Asynch I/O broken in 2.2.15

From: Jeff V. Merkey (jmerkey@timpanogas.com)
Date: Wed Apr 12 2000 - 18:50:47 EST


I have tried all sorts of stuff to make the swapper Ooops go away. I
have also completely reviewed all of the mm code, fs code, etc, etc.
And here's what I think I've determined to be invalid in my assumptions
about what's there:

1. Linux 2.2.15 and 2.3.99 do not support true Asynch IO. Asynch IO
allows a caller to post a very large number of requests, is not **NOT**
polled, and should be interrupt driven.

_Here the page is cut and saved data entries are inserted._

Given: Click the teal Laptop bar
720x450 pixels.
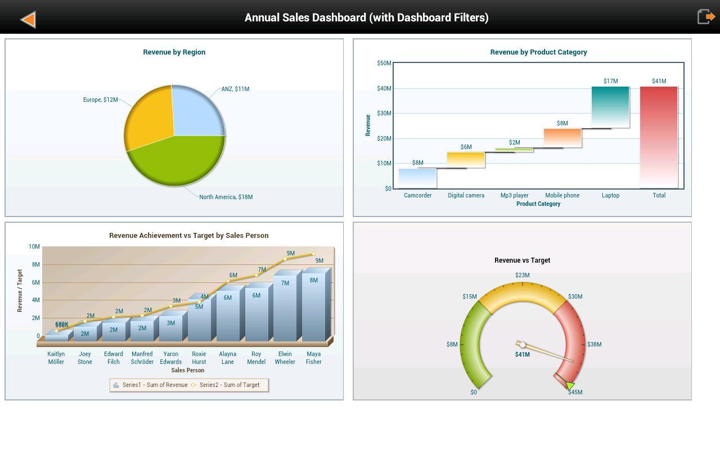Looking at the screenshot, I should coord(610,107).
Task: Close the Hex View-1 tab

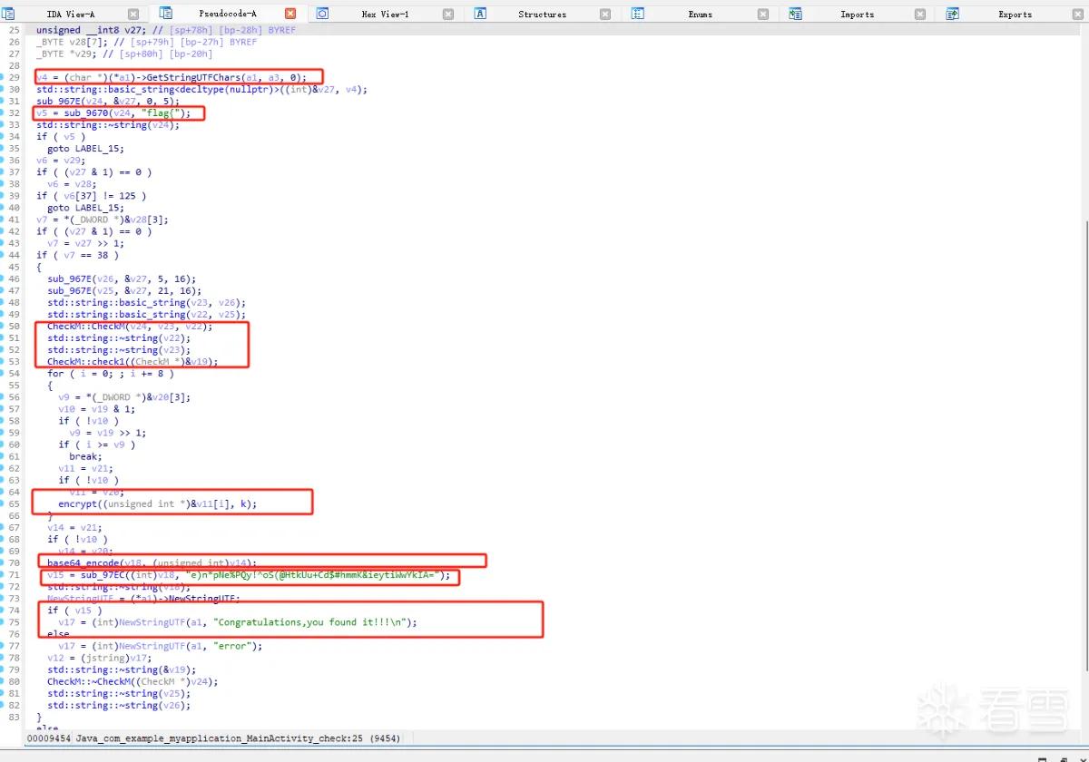Action: 448,15
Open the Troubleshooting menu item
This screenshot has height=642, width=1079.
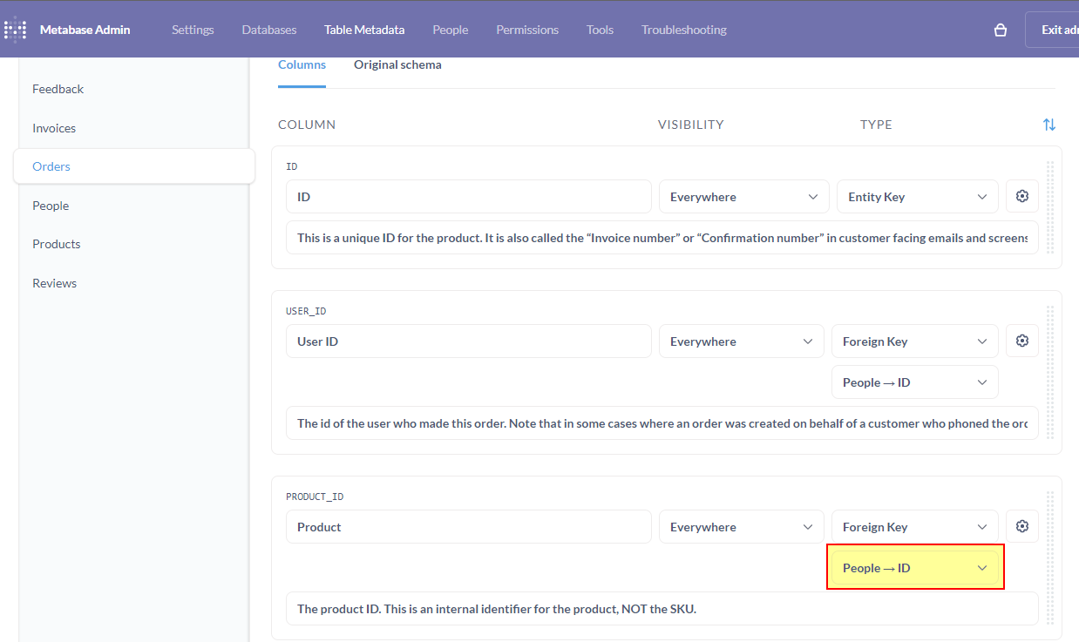coord(683,29)
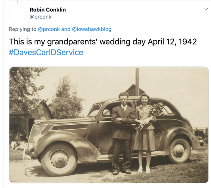Open the Robin Conklin display name profile
Screen dimensions: 211x188
click(x=48, y=9)
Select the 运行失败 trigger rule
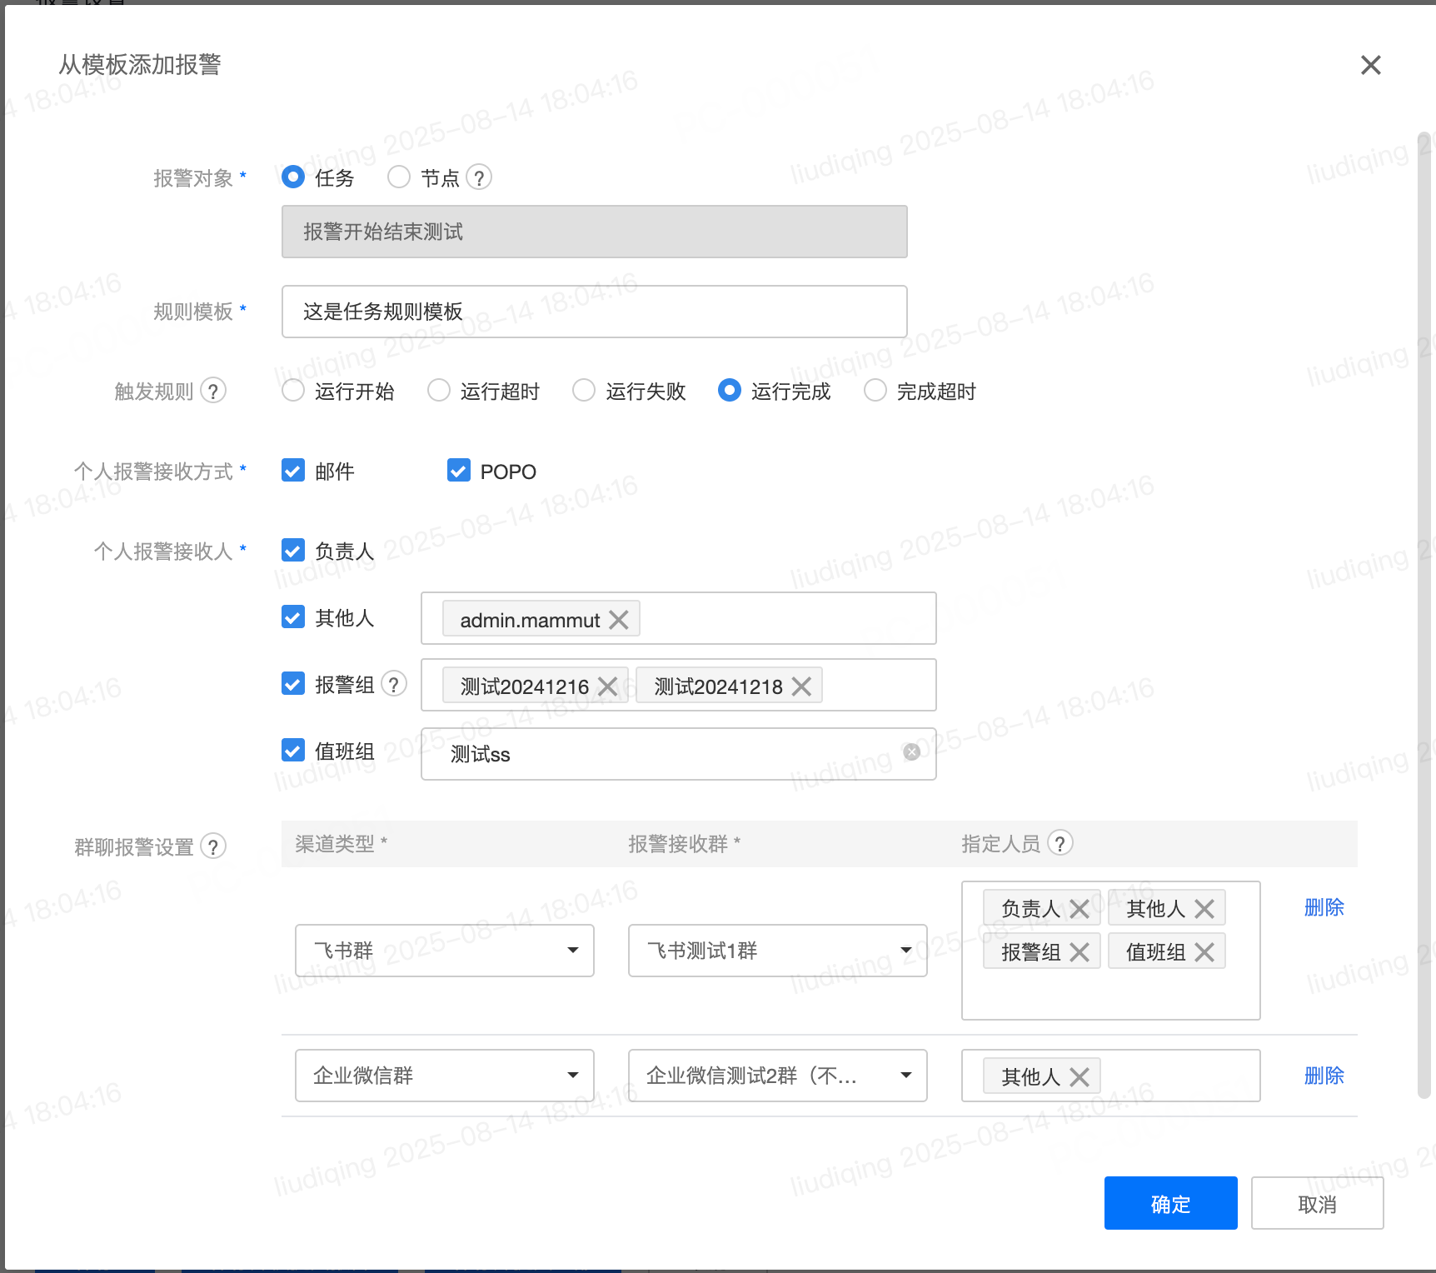Screen dimensions: 1436x1273 584,391
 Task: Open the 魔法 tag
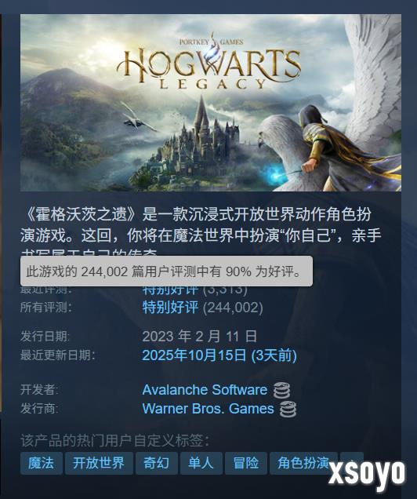(x=42, y=463)
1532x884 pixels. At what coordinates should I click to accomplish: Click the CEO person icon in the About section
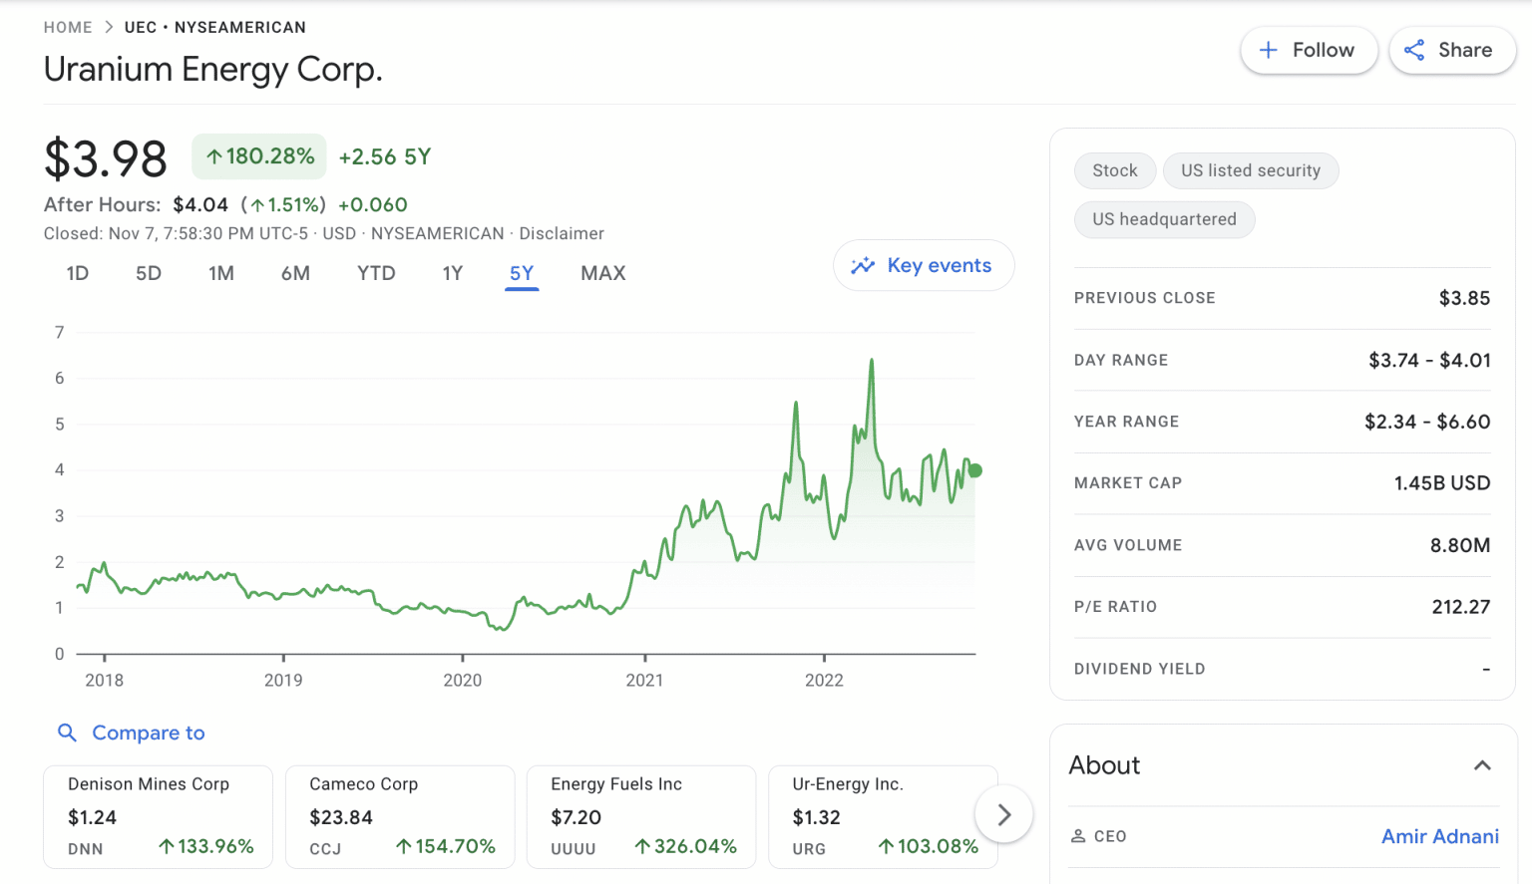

The first request should "kick"
the queue head into the driver, then the driver should feed the next
buffer on the IO completion interrupt until the queue head is empty.
The way it's implemented in Linux requires that the bottom half ISR be
"polled" within wait_on_buffer() or some other function to initiate the
I/O and block until the IO returns -- how is this asynchronous I/O.

2. While the semantics appear to be Asynch, the interface is actually
synchronous in behavior -- you have to poll the drives after posting IO
to start the disks. The dependency on the lock_kernel() call on 2.2.15
guarantees that most callers will block when attempting multiple calls
to ll_rw_blk(), so there went the parallelism. I have noticed that if I
hold the kernel lock over the I/O (which is what is happening in
filemap.c and buffer.c) then the swapper does not crash the system.
This means that all I/O requests performed are really synchronous since
only one caller seems to be able to post at one time with crashing.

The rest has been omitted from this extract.